Your assignment: Repeat exactly, and only, the lines from the one holding "2024 (101, 1552)" through the last line of the records below.

════════════════

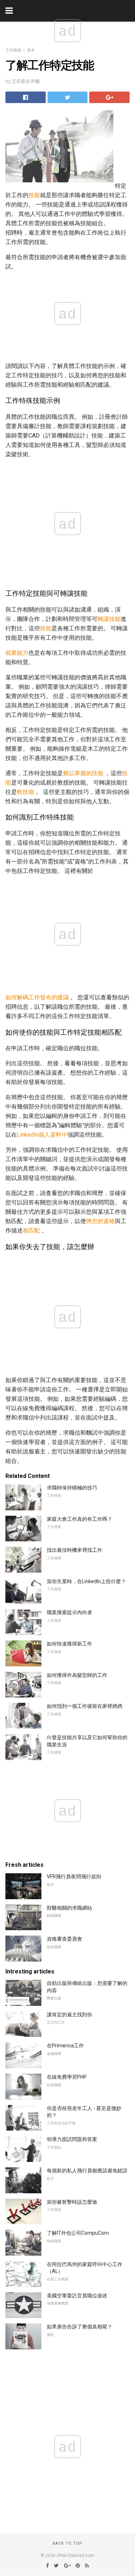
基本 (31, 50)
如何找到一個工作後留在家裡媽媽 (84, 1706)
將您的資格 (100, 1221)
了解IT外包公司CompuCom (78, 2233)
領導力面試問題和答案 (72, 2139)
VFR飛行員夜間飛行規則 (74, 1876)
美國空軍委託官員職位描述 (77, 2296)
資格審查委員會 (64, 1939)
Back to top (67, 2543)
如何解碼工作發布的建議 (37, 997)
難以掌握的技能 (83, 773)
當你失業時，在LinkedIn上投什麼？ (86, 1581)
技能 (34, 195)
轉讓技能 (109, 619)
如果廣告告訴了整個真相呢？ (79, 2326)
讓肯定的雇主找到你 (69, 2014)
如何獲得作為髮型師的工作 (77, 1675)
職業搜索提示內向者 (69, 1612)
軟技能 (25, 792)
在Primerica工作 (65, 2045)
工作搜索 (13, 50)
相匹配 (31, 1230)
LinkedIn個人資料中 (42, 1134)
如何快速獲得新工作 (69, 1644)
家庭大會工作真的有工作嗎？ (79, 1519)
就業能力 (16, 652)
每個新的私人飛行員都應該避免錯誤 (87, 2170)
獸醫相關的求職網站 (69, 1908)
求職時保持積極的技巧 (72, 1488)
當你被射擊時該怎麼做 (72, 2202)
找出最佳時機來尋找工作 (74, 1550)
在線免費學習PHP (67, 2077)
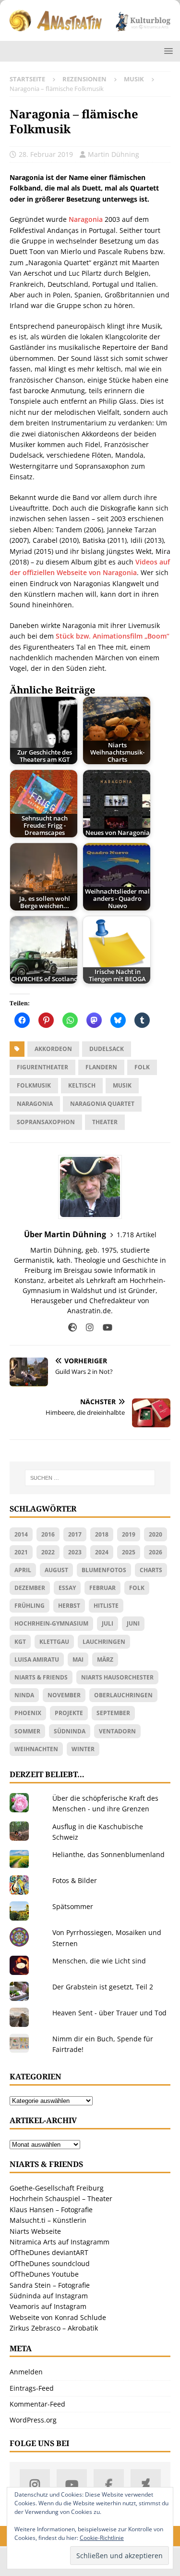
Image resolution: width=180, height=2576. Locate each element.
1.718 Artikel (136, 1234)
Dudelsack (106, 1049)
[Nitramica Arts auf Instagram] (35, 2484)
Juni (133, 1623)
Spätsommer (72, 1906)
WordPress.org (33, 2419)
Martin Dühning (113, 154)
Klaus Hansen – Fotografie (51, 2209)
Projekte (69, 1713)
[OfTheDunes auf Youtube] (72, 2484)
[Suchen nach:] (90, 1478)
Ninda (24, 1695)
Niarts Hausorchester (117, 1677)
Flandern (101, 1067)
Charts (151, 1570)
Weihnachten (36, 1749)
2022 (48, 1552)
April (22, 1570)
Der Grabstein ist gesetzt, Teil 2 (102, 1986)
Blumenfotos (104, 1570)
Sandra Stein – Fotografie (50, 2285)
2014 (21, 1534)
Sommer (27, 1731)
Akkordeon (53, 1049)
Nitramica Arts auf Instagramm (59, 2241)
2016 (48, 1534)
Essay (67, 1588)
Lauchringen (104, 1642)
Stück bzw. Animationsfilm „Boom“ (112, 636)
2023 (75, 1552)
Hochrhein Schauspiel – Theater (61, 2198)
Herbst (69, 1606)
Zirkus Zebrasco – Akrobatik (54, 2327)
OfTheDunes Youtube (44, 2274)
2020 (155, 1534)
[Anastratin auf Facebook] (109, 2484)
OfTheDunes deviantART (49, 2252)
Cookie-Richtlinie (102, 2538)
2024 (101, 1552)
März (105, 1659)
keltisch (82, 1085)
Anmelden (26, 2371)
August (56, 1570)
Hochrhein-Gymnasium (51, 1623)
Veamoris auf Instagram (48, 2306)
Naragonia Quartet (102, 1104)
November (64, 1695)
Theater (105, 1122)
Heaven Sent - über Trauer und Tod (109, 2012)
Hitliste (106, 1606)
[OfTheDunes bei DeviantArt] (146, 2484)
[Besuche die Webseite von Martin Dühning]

════════════════

Response:
2024 (101, 1552)
März (105, 1659)
keltisch (82, 1085)
Anmelden (26, 2371)
August (56, 1570)
Hochrhein-Gymnasium (51, 1623)
Veamoris auf Instagram (48, 2306)
Naragonia Quartet (102, 1104)
November (64, 1695)
Theater (105, 1122)
Heaven Sent - über Trauer und Tod (109, 2012)
Hitliste (106, 1606)
[OfTheDunes bei DeviantArt] (146, 2484)
[Besuche die Webseite von Martin Dühning]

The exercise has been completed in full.